**Work to complete**. Give the lines again exactly as they appear, beginning at the one with "Click the Edit Source pencil icon" and ending at the last line of the records.

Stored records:
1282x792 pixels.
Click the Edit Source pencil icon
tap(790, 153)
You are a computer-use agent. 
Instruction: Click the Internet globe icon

**Problem solution**.
Click the Edit Source pencil icon
tap(790, 153)
You are a computer-use agent. 
Instruction: Click the Internet globe icon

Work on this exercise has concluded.